I was far from expecting to find in Russia such vestiges of our policy, and to hear from the mouths of Russians reproaches similar to those that the Spaniards have addressed to us for thirty-five years past. If the mischievous intentions which the Russians attribute to Napoleon were real, no interest, no patriotism could justify them. We cannot save one part of the world by deceiving the other. Our religious propagandism appears to me sublime, because the Catholic church accords with every form of government and every degree of civilization, over which it reigns with all the superiority of mind over body: but political proselytism, that is to say, the narrow spirit of conquest, or to speak yet more justly, the spirit of rapine justified by that skillful sophistry called glory, is odious; for, far from drawing together the human race, this contracted ambition divides them: unity can only give birth to elevated and extended ideas; but the politics of national interference are always little; its liberality is hypocritical or tyrannical; its benefits are ever deceptive: every nation should derive from within itself the means for the improvements it requires.

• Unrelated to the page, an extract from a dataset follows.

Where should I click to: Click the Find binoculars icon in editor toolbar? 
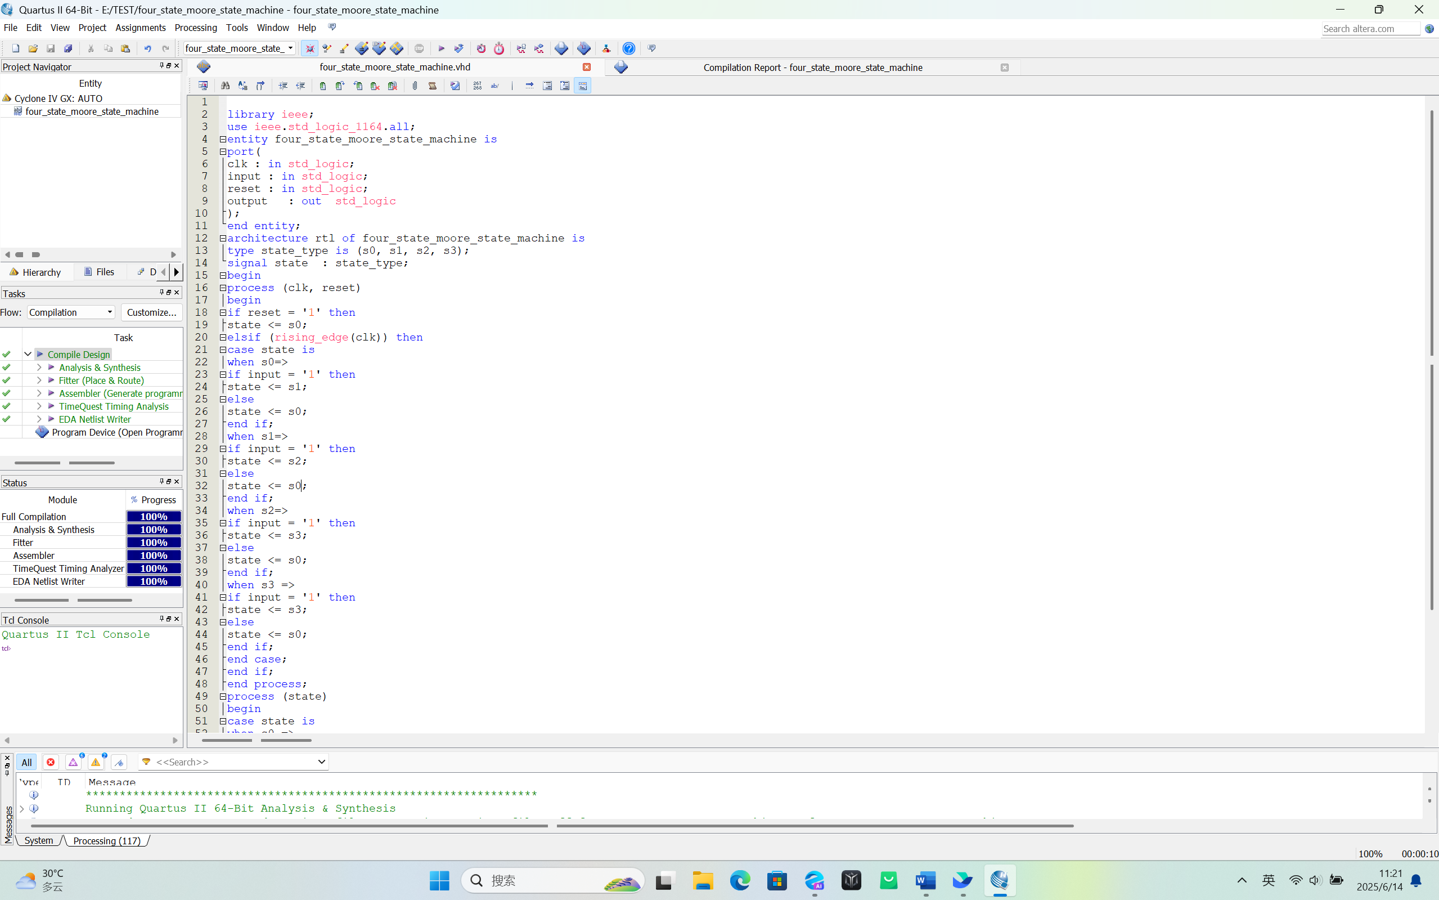tap(225, 86)
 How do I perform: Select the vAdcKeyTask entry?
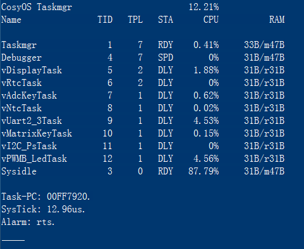pyautogui.click(x=29, y=96)
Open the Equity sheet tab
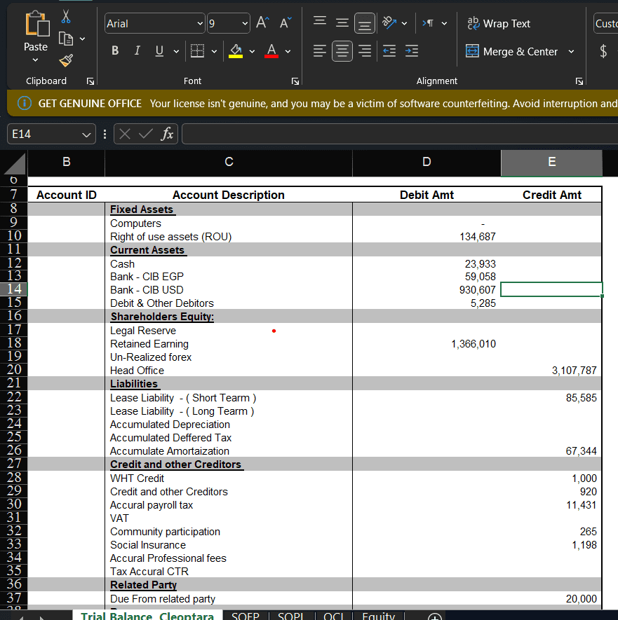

To conclude: the problem proposed, not by men, but by events, by the concatenation of circumstances, to an emperor of Russia, is to favor among the nation the progress of knowledge, in order to hasten the emancipation of the serfs; and further, to aim at this object by the improving of manners, by the encouraging of humanity and of legal liberty; in short, by ameliorating hearts with the view of alleviating destinies. Such is the condition imposed upon any man who would now reign, even at Moscow: but the peculiarity of the emperor’s position is, that he has to shape his course towards this object, keeping clear, on the one side, of the mute though well-organized tyranny of a revolutionary administration, and on the other, of the arrogance and the conspiracies of an aristocracy so much the more unquiet and formidable as its power is vague and undefined.
It must be owned that no sovereign has yet acquitted himself in this terrible task with so much firmness, talent, and good fortune as have been displayed by the Emperor Nicholas. He is the first of the modern Russian princes who has perceived the necessity of being a Russian in order to confer good upon the Russians. Undoubtedly history will say: This man was a great sovereign.
I have no time left for sleeping: the horses are already at my carriage, and I shall soon be on the road to Nizhny.
[1]Written 18th of August.
[2]The Countess de Sabran, afterwards Marchioness de Boufflers, who died at Paris in 1827, aged seventy-eight years.